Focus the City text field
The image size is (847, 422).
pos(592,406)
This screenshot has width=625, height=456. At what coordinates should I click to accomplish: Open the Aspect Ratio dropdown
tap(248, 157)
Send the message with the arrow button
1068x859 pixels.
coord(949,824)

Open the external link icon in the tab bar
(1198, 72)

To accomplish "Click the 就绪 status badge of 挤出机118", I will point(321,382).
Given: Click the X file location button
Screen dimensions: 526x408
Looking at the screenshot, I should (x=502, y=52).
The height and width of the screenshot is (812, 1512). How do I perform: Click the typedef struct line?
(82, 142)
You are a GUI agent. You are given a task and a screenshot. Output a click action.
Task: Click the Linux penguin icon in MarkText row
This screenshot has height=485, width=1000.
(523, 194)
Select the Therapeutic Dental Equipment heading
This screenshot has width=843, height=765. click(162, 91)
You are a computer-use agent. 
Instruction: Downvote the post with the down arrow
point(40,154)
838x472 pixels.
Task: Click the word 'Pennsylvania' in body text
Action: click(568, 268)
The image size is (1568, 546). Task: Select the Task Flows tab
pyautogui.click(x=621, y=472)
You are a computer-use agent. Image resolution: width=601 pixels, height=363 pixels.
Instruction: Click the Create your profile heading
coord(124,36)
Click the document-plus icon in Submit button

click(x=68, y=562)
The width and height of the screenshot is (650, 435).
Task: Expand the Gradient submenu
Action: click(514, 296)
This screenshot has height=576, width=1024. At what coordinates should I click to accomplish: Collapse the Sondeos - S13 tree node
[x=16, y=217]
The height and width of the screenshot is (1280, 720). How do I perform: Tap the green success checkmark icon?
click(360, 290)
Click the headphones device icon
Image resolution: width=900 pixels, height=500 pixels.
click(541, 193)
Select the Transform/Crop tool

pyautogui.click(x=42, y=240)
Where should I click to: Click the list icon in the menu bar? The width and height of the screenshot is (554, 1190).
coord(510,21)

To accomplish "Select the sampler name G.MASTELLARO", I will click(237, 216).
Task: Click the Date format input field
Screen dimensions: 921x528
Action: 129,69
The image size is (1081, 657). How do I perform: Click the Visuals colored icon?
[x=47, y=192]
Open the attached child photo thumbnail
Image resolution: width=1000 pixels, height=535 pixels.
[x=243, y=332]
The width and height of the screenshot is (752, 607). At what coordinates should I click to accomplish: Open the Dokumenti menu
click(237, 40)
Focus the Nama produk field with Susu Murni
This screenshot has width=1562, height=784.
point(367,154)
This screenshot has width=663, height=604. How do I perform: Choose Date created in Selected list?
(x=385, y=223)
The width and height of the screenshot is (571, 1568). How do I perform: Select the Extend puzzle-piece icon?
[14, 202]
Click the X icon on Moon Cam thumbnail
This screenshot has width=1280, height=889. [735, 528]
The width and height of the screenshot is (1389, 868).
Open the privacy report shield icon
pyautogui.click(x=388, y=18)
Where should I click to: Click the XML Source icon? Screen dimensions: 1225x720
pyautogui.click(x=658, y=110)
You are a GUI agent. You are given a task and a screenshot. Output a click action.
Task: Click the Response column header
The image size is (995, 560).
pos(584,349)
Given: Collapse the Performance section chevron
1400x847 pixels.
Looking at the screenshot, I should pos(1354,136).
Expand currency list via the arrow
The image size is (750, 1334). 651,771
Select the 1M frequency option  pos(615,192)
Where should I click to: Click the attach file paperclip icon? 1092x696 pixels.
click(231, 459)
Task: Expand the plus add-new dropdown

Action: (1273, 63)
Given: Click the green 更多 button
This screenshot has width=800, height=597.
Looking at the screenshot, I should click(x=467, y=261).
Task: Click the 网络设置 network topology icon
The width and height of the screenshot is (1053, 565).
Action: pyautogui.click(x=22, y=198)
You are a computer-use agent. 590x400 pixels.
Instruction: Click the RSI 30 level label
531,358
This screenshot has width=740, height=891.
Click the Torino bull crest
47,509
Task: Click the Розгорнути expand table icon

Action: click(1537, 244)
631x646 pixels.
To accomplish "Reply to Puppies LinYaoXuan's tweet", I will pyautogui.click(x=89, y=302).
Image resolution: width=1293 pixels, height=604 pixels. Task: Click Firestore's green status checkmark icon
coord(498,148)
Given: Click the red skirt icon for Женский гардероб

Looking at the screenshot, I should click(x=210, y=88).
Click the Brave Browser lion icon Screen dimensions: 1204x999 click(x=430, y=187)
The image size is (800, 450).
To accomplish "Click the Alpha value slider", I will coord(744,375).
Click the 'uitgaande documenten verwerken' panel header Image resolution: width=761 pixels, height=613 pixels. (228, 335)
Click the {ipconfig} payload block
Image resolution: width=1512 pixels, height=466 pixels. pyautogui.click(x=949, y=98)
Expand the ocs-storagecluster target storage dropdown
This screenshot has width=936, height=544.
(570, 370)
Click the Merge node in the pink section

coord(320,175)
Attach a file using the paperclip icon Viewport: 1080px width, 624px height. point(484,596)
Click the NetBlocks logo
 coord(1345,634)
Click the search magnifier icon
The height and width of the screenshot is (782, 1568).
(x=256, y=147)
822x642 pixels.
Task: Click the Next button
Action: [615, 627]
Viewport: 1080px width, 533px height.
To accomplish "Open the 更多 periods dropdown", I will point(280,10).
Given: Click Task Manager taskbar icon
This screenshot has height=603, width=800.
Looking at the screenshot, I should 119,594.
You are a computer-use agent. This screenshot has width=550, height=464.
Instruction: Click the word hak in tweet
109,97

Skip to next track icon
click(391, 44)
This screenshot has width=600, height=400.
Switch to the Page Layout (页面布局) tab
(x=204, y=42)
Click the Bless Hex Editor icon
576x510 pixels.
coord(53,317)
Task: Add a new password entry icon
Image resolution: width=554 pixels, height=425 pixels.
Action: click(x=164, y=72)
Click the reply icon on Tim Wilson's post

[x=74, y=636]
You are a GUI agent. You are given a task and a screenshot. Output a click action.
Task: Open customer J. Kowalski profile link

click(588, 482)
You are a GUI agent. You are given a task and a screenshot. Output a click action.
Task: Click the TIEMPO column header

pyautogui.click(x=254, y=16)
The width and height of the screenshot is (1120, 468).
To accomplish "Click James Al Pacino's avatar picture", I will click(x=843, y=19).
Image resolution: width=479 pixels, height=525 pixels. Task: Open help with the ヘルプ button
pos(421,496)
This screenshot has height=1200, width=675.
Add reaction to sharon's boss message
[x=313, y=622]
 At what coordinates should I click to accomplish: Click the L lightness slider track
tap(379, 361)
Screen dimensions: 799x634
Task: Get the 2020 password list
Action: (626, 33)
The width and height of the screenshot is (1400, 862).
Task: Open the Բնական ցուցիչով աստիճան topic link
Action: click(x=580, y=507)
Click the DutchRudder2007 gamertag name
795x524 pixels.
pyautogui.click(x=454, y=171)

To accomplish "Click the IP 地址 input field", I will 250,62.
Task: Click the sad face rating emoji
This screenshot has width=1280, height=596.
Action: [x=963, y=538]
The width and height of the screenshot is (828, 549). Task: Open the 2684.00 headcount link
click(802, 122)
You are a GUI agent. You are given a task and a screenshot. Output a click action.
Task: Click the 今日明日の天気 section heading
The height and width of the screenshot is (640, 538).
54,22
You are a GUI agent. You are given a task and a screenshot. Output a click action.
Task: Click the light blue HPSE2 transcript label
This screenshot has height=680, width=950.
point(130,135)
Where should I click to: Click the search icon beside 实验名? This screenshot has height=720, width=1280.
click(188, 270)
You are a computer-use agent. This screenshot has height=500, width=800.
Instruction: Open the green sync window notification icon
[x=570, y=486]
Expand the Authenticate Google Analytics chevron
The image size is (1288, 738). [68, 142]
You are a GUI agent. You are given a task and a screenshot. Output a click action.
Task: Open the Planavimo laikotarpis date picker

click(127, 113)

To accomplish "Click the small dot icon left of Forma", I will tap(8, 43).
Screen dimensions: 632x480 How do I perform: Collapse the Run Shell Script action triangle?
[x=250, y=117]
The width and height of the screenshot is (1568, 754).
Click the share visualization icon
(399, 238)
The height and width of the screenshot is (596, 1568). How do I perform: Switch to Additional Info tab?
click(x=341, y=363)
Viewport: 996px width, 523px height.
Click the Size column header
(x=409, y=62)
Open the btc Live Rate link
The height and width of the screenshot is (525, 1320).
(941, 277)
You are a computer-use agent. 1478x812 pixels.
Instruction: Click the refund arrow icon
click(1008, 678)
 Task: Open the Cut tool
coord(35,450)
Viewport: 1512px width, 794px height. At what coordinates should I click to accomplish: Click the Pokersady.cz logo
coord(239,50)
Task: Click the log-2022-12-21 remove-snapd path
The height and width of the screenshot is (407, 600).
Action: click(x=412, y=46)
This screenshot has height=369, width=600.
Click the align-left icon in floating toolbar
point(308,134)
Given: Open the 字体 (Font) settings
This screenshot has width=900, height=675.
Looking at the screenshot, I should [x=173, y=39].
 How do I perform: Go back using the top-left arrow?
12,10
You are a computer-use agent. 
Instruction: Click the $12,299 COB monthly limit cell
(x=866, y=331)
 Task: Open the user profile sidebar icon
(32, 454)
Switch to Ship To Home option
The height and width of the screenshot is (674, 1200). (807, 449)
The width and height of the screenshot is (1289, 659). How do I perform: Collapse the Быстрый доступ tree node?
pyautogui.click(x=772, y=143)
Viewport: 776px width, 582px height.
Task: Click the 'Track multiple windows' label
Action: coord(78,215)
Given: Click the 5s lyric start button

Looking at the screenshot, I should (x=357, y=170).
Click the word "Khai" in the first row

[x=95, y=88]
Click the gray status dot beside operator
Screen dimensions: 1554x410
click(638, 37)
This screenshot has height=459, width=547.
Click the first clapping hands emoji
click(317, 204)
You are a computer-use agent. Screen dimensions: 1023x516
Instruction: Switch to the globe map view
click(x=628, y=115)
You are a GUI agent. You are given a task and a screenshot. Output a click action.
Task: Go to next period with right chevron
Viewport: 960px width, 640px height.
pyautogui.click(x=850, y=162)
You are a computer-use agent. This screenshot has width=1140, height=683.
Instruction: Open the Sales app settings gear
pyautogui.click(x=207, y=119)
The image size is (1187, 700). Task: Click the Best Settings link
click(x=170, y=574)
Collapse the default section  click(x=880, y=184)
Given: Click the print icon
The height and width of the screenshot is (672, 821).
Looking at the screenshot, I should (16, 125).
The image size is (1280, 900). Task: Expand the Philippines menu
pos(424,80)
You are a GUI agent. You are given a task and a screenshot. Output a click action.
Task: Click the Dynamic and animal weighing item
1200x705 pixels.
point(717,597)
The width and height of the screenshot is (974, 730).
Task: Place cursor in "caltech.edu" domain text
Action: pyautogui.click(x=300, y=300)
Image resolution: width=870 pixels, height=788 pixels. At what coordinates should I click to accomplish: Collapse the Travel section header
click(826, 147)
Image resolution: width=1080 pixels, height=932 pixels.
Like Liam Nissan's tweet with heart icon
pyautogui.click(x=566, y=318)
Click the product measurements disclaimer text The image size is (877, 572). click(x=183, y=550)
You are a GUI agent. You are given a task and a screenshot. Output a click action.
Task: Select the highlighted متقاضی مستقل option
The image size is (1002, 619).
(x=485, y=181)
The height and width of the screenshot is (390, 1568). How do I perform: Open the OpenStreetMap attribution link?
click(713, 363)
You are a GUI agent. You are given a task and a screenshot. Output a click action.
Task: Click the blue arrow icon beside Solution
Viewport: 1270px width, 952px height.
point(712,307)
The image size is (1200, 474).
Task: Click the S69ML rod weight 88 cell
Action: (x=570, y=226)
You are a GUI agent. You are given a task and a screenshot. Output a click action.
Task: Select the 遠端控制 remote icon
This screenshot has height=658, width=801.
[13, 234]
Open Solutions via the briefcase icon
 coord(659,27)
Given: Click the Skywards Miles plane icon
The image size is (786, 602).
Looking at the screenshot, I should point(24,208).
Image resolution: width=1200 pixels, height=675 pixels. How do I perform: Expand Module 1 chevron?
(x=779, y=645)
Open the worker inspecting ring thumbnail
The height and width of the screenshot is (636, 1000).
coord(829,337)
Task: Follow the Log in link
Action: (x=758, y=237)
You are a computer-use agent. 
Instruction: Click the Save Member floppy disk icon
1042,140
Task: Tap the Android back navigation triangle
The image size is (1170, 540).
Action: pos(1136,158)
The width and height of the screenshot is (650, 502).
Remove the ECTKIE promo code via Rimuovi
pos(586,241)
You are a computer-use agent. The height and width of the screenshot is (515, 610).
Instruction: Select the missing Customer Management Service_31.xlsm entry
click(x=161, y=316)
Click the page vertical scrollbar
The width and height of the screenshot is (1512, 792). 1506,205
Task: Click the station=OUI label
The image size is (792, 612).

- - - -

(The problem): Look through the data above. Copy every line with the string "will" in it.

(Response):
To accomplish "Click the 就绪 status badge of 挤出机118", I will point(321,382).
To accomplish "Select the sampler name G.MASTELLARO", I will click(237, 216).
To accomplish "Reply to Puppies LinYaoXuan's tweet", I will pyautogui.click(x=89, y=302).
To accomplish "Click the Alpha value slider", I will coord(744,375).
To accomplish "Open the 更多 periods dropdown", I will point(280,10).
To accomplish "Click James Al Pacino's avatar picture", I will click(x=843, y=19).
To accomplish "Click the IP 地址 input field", I will 250,62.
To accomplish "Click the small dot icon left of Forma", I will tap(8, 43).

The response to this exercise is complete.